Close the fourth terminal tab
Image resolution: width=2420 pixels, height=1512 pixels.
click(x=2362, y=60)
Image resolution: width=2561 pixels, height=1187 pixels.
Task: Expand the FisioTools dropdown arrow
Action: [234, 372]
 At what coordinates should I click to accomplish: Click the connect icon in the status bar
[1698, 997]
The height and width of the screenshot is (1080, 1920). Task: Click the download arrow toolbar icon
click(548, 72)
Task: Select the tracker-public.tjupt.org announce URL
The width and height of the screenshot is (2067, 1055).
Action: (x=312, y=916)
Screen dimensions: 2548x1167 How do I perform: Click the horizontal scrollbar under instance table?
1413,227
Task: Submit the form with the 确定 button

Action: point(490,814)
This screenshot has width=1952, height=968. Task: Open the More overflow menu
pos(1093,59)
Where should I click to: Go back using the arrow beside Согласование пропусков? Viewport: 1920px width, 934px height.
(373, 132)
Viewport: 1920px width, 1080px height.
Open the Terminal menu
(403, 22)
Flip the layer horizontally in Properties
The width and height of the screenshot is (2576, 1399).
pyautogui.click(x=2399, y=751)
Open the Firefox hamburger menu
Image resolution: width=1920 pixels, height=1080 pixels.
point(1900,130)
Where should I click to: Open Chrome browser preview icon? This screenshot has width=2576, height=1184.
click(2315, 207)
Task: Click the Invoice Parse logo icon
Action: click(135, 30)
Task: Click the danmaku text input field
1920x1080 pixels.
****************
• _Task goal_: Return all the data exactly as given.

• _Answer_:
Close the fourth terminal tab
Image resolution: width=2420 pixels, height=1512 pixels.
click(x=2362, y=60)
Image resolution: width=2561 pixels, height=1187 pixels.
Task: Expand the FisioTools dropdown arrow
Action: [234, 372]
 At what coordinates should I click to accomplish: Click the connect icon in the status bar
[1698, 997]
The height and width of the screenshot is (1080, 1920). Task: Click the download arrow toolbar icon
click(548, 72)
Task: Select the tracker-public.tjupt.org announce URL
The width and height of the screenshot is (2067, 1055).
Action: (x=312, y=916)
Screen dimensions: 2548x1167 How do I perform: Click the horizontal scrollbar under instance table?
1413,227
Task: Submit the form with the 确定 button

Action: point(490,814)
This screenshot has width=1952, height=968. Task: Open the More overflow menu
pos(1093,59)
Where should I click to: Go back using the arrow beside Согласование пропусков? Viewport: 1920px width, 934px height.
(373, 132)
Viewport: 1920px width, 1080px height.
Open the Terminal menu
(403, 22)
Flip the layer horizontally in Properties
The width and height of the screenshot is (2576, 1399).
pyautogui.click(x=2399, y=751)
Open the Firefox hamburger menu
Image resolution: width=1920 pixels, height=1080 pixels.
point(1900,130)
Where should I click to: Open Chrome browser preview icon? This screenshot has width=2576, height=1184.
click(2315, 207)
Task: Click the Invoice Parse logo icon
Action: click(135, 30)
Task: Click the danmaku text input field
1920x1080 pixels.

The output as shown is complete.